In January my son, Jan, wrote about Trademark Hotel and shopping complex extension to Village Market.
There is a glitter about the shops, and the food court is certainly an eclectic one — with all sorts of offerings, from pizzas to pralines.
The only place I have seen that rivals it in Africa is the huge Sandton shopping mall near Johannesburg.
When I first came to Nairobi in 1967, the biggest shopping centre was Adam’s Arcade along Ngong Road. I have a photograph of the thatched homesteads that stood where the Village Market stands now — a very different kind of village.
The city’s roads were much less cluttered in those days, of course.
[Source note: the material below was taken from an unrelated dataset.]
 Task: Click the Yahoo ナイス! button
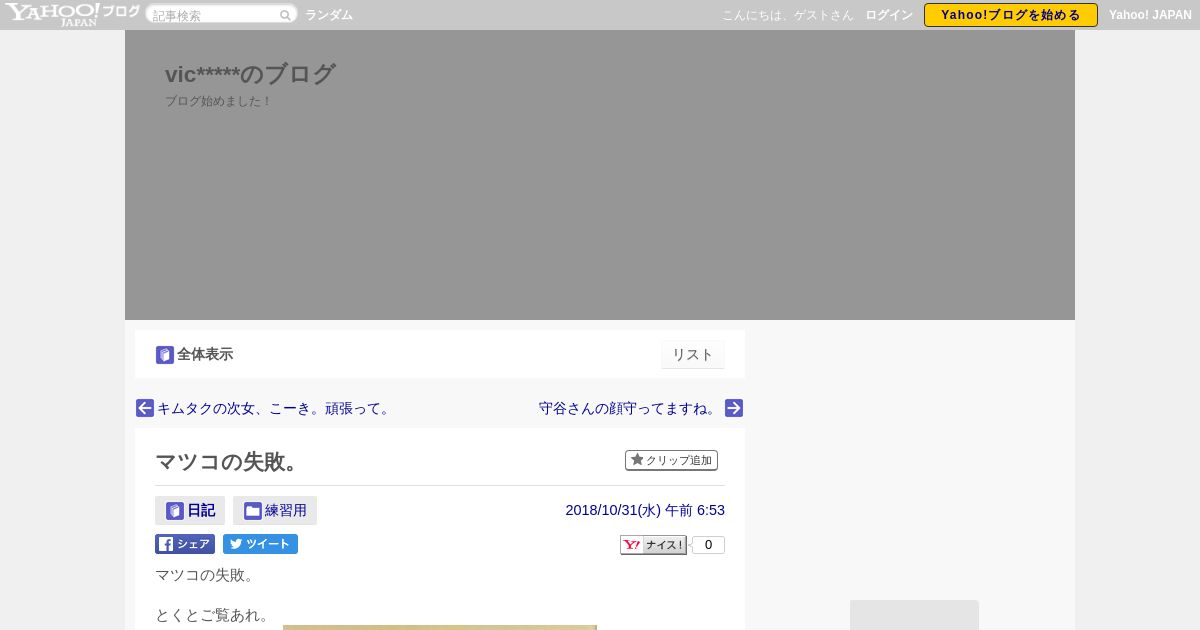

But last Sunday the new bypass off Waiyaki Way opposite James Gichuru Road meant that my drive from Lavington lasted only 15 minutes.
It was about 11am when I arrived; the sun hadn’t yet burnt off the clouds, so the parking was easy. I walked through the old food court, up the steps by the decorative pool, and into the cavernous new building.
After a leisurely recce of the shops and food outlets I made for the Off The Rocks Bar. I didn’t need the menu. I had my mind set on the main offering — the glass of Moet & Chandon Champagne and 12 complementary oysters. The price was Sh2,300. But it was a special day, wasn’t it?
I also had a good chat with Casper, the waiter. He told me that the busiest times at Off The Rocks are at the weekends when, as he said, “people have the time as well as the money”.
I felt rather like Mr Bean, in that episode where he goes out for dinner on his birthday on his own. He opens the one card he had received — one he had written and posted to himself. He orders steak tartare, realises his mistake, and gets rid of it in a plant pot, an open woman’s handbag, and his own jacket pocket.
Mind you, I was very happy with my oysters. They were the local and small Kilifi oysters — the ones I have enjoyed a few times on the Moorings floating restaurant at Mtwapa. Spiced with a drop of lemon juice they are very tasty.
But I felt a twinge of guilt when I received WhatsApp greetings from both my sons, wishing me a happy Father’s Day.
However, undaunted, I prolonged my self-treat by going on to the Chocolate Bar — to further indulge myself with what, next to bacon and beans, is my favourite food.
In my teenage years there was an attempt along Regents Street to revive the chocolate house culture that had been so popular in 18th century London. Unfortunately, it failed.
And the Chocolate Bar in the Village Market is not all as rambunctious as those 18th century chocolate houses in London.
The most famous of them, Whites, was a steamy and smoky den of inequity, where politicians and businessmen plotted their nefarious deals. Do we have such a place in Nairobi?
Our Chocolate Bar is a very quiet and decorous place. It serves, along with many other chocolatey things, the smoothest hot chocolate drink that I have ever savoured. It also sells the imaginatively presented chocolate bars “handcrafted in Kenya” by Absolute Chocolate.
When in the mid-afternoon I got back home, my earlier feeling sorry for myself was shown to be quite misplaced. On the table was a Father’s Day present from my wife — a bottle of my favourite Cabernet Sauvignon.